Enerji rezervlerimiz, fizyolojik özellikler, örneğin kanda belirli hormonların varlığı veya yokluğu, bunların düşük veya yüksek konsantrasyonları gibi birçok parametreye bağlıdır. Ruhun olanakları da sınırsız değildir. Dinlenmeye, hoş duygulara, iletişime ihtiyacımız var.
Önceden uyarılmış olan silahlıdır. Psikofizyolojik özelliklerinizi bilmek, performansı sürdürmek daha kolaydır. Kural olarak, durumumuz birçok nedene, seçeneğe, travmatik faktöre, içinde yaşadığımız duruma ve çevremize bağlıdır.
Yılın kolay olmadığını yazıyorsun. Annenden destek almadın, sağlık problemlerin var ama başa çıktın. Ve buna rağmen, tam olarak hissedemezsin, başarılarını kabul edemezsin, övgü bekliyorsun. Senin için neden bu kadar önemli?

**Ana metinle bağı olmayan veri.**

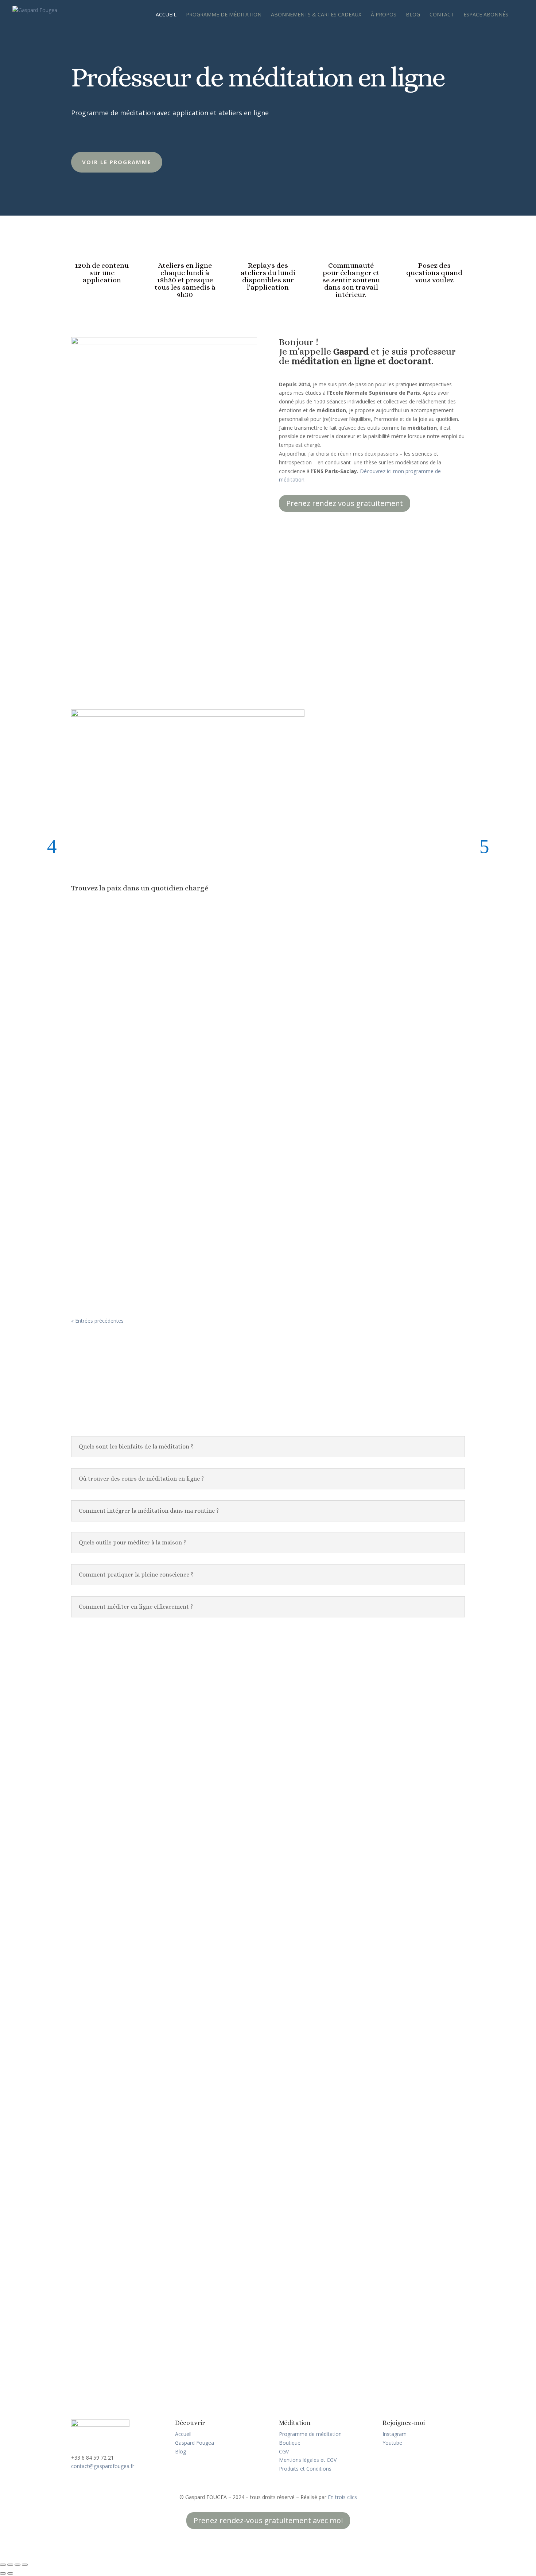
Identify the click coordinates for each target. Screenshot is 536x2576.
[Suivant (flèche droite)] (10, 2573)
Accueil (166, 15)
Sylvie (89, 1942)
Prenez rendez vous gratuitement (344, 503)
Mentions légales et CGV (308, 2459)
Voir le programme (116, 162)
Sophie (90, 2046)
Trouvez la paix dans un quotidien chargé (139, 888)
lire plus (87, 1798)
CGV (284, 2451)
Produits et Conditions (305, 2468)
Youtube (392, 2442)
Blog (413, 15)
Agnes (89, 2271)
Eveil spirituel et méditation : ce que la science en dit (155, 1077)
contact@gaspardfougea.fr (102, 2466)
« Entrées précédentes (97, 1320)
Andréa (91, 2150)
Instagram (394, 2433)
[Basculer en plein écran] (10, 2565)
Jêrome (91, 1751)
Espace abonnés (485, 15)
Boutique (289, 2442)
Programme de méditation (223, 15)
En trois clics (342, 2497)
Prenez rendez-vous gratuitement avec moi (268, 2520)
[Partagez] (17, 2565)
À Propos (383, 15)
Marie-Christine (107, 1855)
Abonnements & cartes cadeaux (316, 15)
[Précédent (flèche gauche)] (3, 2573)
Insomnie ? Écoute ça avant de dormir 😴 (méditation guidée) (168, 1252)
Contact (442, 15)
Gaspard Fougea (194, 2442)
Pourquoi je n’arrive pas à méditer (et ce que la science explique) (173, 1164)
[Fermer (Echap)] (25, 2565)
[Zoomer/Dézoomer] (3, 2565)
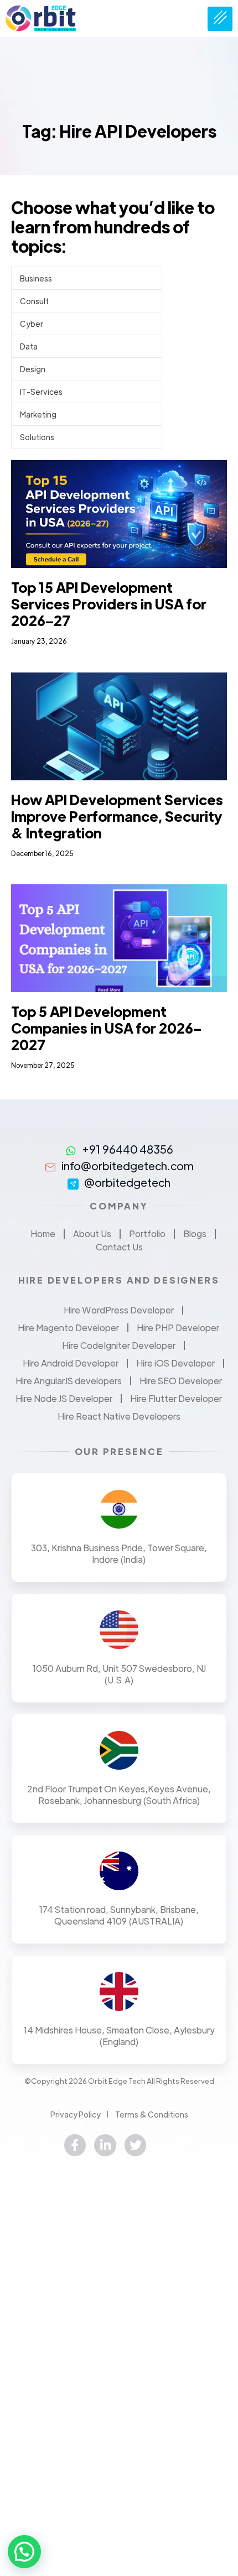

Gerçek şu ki, erken çocukluktan itibaren bir dış değerlendirme sistemi içinde yaşamaya alışıyoruz. Ebeveynler, eylemin kendisini değil, kişiliğin kendisini değerlendirerek bir eylem için çocuğu över veya azarlar. Kelimelerin arkasında: "tekrar ikiye", genellikle "kötüsün", "sana ihtiyacım yok" dur. Ve ebeveyn reddi dayanılmaz bir durumdur, kaçmak istediğiniz acıdır, ancak gidecek hiçbir yer yoktur.

Küçük bir çocuğun sınırlı seçenekleri vardır. Manipülasyonu fark etmek, dış değerlendirmeyi eleştirmek ve kişisel olarak almamak çok zordur. Çocuk anne babaya inanamaz, onların değerlerini inkar edemez veya başka davranış modelleri seçemez. Tüm bunlar, deneyim yoluyla eleştirel düşüncenin oluşumuyla birlikte daha sonra gelir.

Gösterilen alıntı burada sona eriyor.